#### [Consegna]
Nel testo sull'ex Ilva, quante ore di sciopero risultano dichiarate a Cornigliano?

#### [Testo proposto]
>>>>>

EX ILVA: NON C’È INTESA TRA GOVERNO E SINDACATI

20 Novembre 2025
Lettura 1 min

di Carlotta Bevilacqua – Il tavolo tra governo e sindacati sulla crisi delle Acciaierie d’Italia (ex Ilva) si chiude senza accordo tra le parti.
Per le rappresentanze sei lavoratori quello presentato non è un piano di rilancio ma di chiusura.

Sciopero e corteo a Genova dei lavoratori dell’ex Ilva di Cornigliano: la prima azione dopo la rottura del tavolo nazionale di martedì e lo stop alle trattative. Questa mattina, mercoledì, è scattata l’assemblea nello stabilimento, occupato a sua volta contro l’annuncio del blocco degli impianti del Nord Italia. A Genova ci sono mille lavoratori a rischio. Dopo l’inizio di mattinata con l’assemblea in fabbrica, è iniziato un corteo che dalle portinerie si è mosso verso la vicina strada Guido Rossa, chiusa in direzione del centro cittadino. Al momento sono dichiarate 24 ore di sciopero a Cornigliano.
Così l’agenzia La Presse.
“Ieri ci siamo presentati a Palazzo Chigi con un atteggiamento rispettoso delle istituzioni. Immaginavamo di essere stati convocati perché volevano riconsiderare le otto slide. Ci siamo trovati davanti a una proposta: 1.550 lavoratori faranno formazione, non cassaintegrazione. Abbiamo chiesto: da marzo quanti saranno i lavoratori a lavoro? C’è stato un rimpallo ma alla fine è venuto fuori che è un piano di morte: dal primo di marzo gli stabilimenti verranno chiusi tutti“, ha affermato il segretario generale della Uilm, Rocco Palombella, in una conferenza stampa a Roma con i segretari di Fim e Fiom, Ferdinando Uliano e Michele De Palma. “Non è stata una nostra drammatizzazione – ha sottolineato Palombella -. Le cose sono queste: andranno avanti per qualche mese, si sobbarcheranno la formazione. Ma per fare cosa se gli stabilimenti saranno fermi? Il primo marzo si chiude tutto. Quando noi abbiamo detto di ritirare questo piano hanno detto che non se ne parla, perché se in due anni non sono stati trovati gli acquirenti….”
“Ieri abbiamo avuto la certezza anche verbale che la situazione dell’Ilva è arrivata al capolinea. Dopo c’è il nulla e di fronte a questo non possiamo che reagire. Con lo sciopero, le manifestazioni. Li vogliamo rassicurare che i lavoratori non fanno atti di violenza, difendono il loro posto di lavoro”, ha detto ancora il segretario Uilm. “Se è questa la prospettiva, continueremo a contrastarla con tutti gli strumenti: difendere il lavoro e un piano di decarbonizzazione che si poteva realizzare – ha concluso -. Sentiamo questa grande responsabilità e continueremo a mettere in campo iniziative“.

<<<<<

#### [Dati forniti]
>>>>>

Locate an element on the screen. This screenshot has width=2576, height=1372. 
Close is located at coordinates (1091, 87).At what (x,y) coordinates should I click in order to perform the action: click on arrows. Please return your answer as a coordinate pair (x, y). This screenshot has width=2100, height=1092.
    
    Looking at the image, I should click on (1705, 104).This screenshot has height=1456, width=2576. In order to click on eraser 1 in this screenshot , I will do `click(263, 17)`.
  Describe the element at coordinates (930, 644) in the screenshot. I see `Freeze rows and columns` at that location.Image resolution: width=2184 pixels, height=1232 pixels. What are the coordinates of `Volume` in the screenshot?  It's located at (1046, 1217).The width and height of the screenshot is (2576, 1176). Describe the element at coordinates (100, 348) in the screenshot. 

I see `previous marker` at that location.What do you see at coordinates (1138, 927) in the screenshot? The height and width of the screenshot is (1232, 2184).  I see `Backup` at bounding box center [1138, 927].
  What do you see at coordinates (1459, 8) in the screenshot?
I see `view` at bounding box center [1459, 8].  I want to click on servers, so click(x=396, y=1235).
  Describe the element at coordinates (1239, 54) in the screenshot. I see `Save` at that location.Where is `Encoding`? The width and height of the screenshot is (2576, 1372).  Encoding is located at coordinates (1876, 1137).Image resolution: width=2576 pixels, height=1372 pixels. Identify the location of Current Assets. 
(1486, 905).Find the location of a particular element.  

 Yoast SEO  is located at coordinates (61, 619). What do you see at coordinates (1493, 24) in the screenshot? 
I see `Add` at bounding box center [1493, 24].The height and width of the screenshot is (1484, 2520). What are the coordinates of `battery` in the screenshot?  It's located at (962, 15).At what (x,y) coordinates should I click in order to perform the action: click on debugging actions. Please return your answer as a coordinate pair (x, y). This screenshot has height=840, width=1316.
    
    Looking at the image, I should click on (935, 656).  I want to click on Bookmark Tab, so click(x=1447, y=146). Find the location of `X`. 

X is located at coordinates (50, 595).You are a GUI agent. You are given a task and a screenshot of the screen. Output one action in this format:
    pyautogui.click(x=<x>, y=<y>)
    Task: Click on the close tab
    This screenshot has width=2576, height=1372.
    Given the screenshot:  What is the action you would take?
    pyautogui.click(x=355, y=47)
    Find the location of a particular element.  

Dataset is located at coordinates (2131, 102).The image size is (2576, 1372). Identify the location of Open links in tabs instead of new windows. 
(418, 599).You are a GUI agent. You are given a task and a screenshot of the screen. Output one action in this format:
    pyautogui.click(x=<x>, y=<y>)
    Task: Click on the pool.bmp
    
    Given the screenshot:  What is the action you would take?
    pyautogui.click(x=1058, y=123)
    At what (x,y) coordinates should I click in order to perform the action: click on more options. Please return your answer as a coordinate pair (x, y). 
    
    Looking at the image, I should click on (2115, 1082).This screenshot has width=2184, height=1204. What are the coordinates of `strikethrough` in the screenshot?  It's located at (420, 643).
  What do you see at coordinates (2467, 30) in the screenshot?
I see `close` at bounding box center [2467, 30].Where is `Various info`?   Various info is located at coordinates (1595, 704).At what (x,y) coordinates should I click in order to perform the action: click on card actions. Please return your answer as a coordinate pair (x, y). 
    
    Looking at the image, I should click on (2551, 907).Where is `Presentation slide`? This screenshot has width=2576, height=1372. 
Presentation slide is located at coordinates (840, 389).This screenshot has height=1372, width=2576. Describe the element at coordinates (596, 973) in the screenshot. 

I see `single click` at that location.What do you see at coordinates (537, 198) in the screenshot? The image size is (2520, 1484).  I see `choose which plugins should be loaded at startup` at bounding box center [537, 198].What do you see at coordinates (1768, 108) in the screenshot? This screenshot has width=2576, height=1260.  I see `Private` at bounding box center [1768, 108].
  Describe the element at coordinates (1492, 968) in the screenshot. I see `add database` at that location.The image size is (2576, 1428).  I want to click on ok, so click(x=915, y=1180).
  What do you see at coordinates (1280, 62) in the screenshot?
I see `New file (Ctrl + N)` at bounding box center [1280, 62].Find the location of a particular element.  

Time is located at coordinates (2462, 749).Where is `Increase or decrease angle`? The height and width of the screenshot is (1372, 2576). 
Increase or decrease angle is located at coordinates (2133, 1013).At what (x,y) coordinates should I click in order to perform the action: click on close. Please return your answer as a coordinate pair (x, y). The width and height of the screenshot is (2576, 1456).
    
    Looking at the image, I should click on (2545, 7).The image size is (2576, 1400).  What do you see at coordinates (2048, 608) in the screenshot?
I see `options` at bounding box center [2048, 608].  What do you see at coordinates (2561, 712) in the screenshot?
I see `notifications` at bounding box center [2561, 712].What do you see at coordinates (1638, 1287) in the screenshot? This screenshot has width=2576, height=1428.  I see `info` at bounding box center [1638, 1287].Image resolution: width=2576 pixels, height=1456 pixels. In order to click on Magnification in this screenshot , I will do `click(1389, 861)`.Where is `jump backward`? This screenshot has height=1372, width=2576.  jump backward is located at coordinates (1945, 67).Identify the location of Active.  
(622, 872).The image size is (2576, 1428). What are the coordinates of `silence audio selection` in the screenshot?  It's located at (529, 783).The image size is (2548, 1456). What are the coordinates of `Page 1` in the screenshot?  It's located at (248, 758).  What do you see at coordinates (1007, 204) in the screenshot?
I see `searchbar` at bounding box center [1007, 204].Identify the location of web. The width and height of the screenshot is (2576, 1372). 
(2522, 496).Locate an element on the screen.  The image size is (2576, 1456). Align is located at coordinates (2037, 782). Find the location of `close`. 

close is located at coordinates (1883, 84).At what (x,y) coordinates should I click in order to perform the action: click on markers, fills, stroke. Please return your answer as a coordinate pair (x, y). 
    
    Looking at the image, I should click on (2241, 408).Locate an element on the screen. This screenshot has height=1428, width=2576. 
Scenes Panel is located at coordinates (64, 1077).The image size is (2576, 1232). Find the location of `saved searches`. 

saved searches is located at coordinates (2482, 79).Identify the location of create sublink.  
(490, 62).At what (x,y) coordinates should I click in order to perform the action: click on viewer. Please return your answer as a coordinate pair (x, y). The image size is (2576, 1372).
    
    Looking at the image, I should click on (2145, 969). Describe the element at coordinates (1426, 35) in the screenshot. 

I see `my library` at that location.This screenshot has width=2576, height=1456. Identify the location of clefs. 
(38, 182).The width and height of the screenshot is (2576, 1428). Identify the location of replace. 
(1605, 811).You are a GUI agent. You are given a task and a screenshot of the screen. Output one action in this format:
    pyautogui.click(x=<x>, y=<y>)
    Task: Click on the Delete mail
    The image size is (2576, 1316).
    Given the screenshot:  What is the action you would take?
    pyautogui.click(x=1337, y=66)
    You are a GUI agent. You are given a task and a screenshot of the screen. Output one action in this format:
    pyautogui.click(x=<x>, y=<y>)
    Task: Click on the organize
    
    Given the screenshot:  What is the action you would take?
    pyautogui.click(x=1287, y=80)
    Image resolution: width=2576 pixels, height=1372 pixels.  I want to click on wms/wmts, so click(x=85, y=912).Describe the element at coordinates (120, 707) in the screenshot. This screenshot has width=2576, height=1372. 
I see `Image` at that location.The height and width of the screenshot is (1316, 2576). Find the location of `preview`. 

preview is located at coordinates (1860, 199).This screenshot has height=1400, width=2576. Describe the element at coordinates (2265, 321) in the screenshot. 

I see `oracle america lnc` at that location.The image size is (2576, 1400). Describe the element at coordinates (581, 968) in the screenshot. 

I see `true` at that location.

<<<<<

#### [Esercizio svolto]
24 ore.